Su cosa si applica l’imposta sul valore aggiunto
L’imposta sul valore aggiunto si calcola sulle cessione di beni e sulle prestazioni di servizi effettuate in Italia nell’esercizio di imprese, arti o professioni, ma anche sulle importazioni, a prescindere da chi le effettua. L’impresa che cede il bene o presta il servizio è obbligata ad addebitare l’imposta al suo cliente, ma poi dovrà versarla all’erario (detraendo l’eventuale IVA pagata ai suoi fornitori) con una liquidazione che può avere cadenza mensile oppure trimestrale. La somma delle cessioni di beni e delle prestazioni di servizi che vengono effettuate nell’arco di un anno da un’impresa o un professionista viene definita anche volume d’affari: la maggior parte delle operazioni che fanno parte del volume d’affari sono imponibili IVA, ma possono esserci anche operazioni non imponibili ed operazioni esenti. Ovviamente, l’IVA è dovuto solo sulle operazioni imponibili: l’aliquota IVA da applicare dipende dal tipo di operazione.
Aliquota IVA ordinaria, ridotta e minima: percentuali ed esempi di calcolo
In Italia l’aliquota ordinaria è pari al 22%: è quella più diffusa, ma non è l’unica aliquota presente nel nostro Paese. Per alcune categorie di prodotti e servizi, infatti, sono previste percentuali differenti. Si parla infatti di:
- aliquota minima (attualmente è pari al 4%), che viene applicata sui prodotti di primaria importanza, quindi sugli alimentari, sulle bevande e sui prodotti agricoli, ma anche su giornali e libri.
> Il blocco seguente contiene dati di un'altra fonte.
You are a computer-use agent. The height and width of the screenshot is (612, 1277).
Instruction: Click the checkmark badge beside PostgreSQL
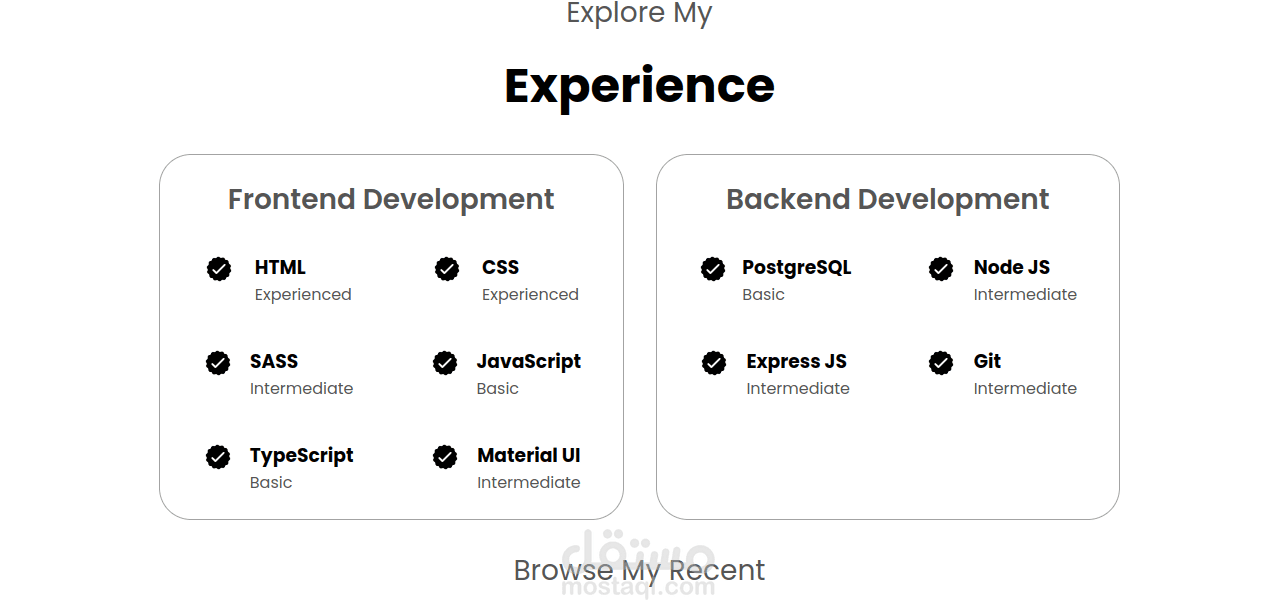[x=713, y=269]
Per alcuni alimenti è prevista un’aliquota del 5%;
- aliquota ridotta (attualmente pari al 10%), che è quella che si applica sulla fornitura di energia elettrica e gas per uso domestico, sui medicinali, sui prodotti ed i servizi del settore turistico e, in alcuni casi, sugli interventi di recupero del patrimonio edilizio.
Facciamo qualche semplice esempio: i formaggi rientrano nella categoria dei beni sottoposti all’aliquota IVA minima: questo significa che se noi alla cassa paghiamo 1,50 euro per un etto di formaggio, il prezzo netto ammonta circa a 1,44 euro, mentre l’IVA corrisponde a più o meno 6 centesimi. I farmaci sono sottoposti all’aliquota ridotta: quindi quando compriamo una confezione di aspirina a 8,60 euro, il prezzo netto ammonta a 7,82 euro, mentre l’IVA è pari a 78 centesimi. Su tutte le tipologie di beni e servizi che non rientrano in quelli indicati per l’aliquota minima o ridotta si applica l’aliquota IVA ordinaria; quindi, se spendiamo 180 euro per comprare un mobile, il prezzo netto è pari a 147,54 euro, mentre l’IVA ammonta a 32,46 euro.